◆ **DATA TO USE**
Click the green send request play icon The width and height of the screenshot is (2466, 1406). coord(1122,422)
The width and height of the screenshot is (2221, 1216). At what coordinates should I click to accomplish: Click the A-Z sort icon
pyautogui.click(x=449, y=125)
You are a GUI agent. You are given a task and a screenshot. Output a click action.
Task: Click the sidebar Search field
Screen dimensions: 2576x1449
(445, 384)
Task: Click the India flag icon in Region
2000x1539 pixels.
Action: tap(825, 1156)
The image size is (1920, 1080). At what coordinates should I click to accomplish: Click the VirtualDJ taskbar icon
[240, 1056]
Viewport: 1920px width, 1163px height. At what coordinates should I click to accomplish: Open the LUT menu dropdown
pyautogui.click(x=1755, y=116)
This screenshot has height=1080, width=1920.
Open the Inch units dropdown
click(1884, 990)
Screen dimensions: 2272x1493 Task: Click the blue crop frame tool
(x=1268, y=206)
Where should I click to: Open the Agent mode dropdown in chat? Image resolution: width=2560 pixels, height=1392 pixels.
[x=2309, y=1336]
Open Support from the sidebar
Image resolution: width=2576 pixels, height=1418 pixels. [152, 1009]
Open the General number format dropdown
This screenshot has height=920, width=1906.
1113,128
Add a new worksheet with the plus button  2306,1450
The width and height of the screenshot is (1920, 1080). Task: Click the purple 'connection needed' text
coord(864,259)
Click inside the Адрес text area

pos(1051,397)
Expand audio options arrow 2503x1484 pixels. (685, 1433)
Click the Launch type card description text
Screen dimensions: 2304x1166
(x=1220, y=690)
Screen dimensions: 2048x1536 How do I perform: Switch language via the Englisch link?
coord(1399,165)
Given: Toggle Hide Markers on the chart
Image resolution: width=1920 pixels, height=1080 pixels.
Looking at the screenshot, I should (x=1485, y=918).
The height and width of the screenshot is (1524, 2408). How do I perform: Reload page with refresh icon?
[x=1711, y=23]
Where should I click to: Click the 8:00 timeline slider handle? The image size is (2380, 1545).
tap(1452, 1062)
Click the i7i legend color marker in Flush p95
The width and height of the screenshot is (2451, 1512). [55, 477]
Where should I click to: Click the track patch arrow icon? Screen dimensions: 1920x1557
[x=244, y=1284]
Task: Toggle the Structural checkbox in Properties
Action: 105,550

◆ **TASK DESCRIPTION**
Give back, exactly as written, the stretch from the line with "Open the Inch units dropdown" through the line with "Add a new worksheet", and no other lines from the records above.

◆ **THE COMPLETED TASK**
Open the Inch units dropdown
click(1884, 990)
Screen dimensions: 2272x1493 Task: Click the blue crop frame tool
(x=1268, y=206)
Where should I click to: Open the Agent mode dropdown in chat? Image resolution: width=2560 pixels, height=1392 pixels.
[x=2309, y=1336]
Open Support from the sidebar
Image resolution: width=2576 pixels, height=1418 pixels. [152, 1009]
Open the General number format dropdown
This screenshot has height=920, width=1906.
1113,128
Add a new worksheet with the plus button  2306,1450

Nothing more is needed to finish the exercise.